Wednesday, October 22, 2008

Algebra of Infinite Justice; by Arundhati Roy.

I read it first when it was published as a long article in a periodical in India, and thought it brought up and presented to general public many points that might have been known to scientists and authorities but certainly not to those people that were not dealing with any of the factors directly affected by the dams.

The article explained much, including far flung issues - for example the insurgency in Punjab that had taken most population of India by surprise.
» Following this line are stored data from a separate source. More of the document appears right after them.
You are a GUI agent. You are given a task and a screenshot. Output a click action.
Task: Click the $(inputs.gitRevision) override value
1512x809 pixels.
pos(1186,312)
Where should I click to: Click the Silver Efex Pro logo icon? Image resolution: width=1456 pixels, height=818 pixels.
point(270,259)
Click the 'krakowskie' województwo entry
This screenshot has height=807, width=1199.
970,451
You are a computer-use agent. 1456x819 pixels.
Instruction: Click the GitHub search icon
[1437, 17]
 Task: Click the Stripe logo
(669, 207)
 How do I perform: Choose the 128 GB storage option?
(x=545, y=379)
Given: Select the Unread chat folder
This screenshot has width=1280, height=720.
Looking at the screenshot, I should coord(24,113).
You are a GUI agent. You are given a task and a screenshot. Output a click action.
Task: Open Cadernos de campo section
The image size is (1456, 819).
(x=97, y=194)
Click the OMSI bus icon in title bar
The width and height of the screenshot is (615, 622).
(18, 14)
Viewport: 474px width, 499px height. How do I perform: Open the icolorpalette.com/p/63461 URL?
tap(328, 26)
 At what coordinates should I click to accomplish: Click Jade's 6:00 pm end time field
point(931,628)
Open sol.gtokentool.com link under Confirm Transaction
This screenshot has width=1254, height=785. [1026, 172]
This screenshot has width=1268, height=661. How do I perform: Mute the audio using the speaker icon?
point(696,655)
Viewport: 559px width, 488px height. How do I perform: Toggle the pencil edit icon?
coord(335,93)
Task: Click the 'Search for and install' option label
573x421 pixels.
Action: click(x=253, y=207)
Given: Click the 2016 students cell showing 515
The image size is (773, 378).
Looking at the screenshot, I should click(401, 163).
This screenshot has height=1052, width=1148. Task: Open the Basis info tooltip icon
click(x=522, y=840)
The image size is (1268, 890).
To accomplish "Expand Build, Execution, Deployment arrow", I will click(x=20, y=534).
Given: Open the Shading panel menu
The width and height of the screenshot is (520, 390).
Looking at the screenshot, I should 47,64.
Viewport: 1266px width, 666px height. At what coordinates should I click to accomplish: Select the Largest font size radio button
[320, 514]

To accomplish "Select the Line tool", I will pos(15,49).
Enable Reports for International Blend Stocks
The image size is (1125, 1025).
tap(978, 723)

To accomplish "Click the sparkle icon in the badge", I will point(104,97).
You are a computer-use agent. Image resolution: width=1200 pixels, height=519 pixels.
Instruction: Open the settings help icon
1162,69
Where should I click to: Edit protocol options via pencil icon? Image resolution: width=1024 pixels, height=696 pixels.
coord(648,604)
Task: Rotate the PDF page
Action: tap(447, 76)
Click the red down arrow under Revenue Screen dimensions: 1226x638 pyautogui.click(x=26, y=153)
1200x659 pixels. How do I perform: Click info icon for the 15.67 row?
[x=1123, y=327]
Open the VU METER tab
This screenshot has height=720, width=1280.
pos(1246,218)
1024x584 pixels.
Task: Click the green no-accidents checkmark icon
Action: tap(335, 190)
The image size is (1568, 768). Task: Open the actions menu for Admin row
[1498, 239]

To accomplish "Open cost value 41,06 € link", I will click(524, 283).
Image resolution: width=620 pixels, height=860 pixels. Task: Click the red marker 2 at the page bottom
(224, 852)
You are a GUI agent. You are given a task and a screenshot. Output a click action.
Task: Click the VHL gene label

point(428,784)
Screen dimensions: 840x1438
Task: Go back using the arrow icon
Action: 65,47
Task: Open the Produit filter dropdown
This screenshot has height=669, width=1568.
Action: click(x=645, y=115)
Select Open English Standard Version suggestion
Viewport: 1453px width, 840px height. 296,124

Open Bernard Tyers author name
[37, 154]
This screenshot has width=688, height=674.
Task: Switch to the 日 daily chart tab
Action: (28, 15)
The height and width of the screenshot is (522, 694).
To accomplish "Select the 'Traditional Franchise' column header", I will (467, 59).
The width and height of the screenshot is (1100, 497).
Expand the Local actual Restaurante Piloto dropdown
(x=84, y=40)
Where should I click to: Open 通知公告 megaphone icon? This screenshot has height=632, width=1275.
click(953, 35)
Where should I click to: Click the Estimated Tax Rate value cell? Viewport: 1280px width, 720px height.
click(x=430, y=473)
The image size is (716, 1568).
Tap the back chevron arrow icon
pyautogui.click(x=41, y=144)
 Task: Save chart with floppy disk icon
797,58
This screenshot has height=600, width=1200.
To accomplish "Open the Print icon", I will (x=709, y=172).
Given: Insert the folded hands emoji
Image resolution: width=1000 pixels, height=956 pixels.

It obviously had a great deal to do with poverty and unemployment in rural areas and yet Pujab had been the most prosperous state, the most fertile, the famed land of happy well fed and very patriotic people, for as long as we can remember.

This work of Roy explained the root of the inexplicable opposite - when one put it together with the other part of the picture, the disfrachisement of tenant farmers and other poor landless farm workers by the much heralded machinary such as tractors that was ubiquitous in Punjab since a few decades, driving much of the population into a silent but desperate poverty.

Naturally the unemployed, especially those that were young and therefore were far more vulnerable to propaganda and other - well funded, including ablity to provide arms - attempts from those that would be happy to see India permanently in turmoil, or worse.

Much of Punjab has suffered in all this since then, much blood shed and it was all unnecessary, starting from innocent dreams of prosperity for all by using dams to generate power and provide irrigation by canals to all.

But it is neither so simple nor without price to disturb Earth and ecosystesm, and the ill effects have been seen not only in India but in US as well, in many ways. This work goes into it all and is well written for a layperson, writer as well as readership - not that any professionals will not benefit by reading it, too.

It is high time humans stopped in tracks of arrogance of controlling nature and doing anything to any part of nature they can think of - but such awareness is not prevalent and there is far more of a resistance from those that would benefit more directly, whether it is about red meat industry or about dams or industrial pollution affecting rivers and air.

And dams are still being constructed, without regard to the fragility of Earth and its ecosystems, or even effect on human lives.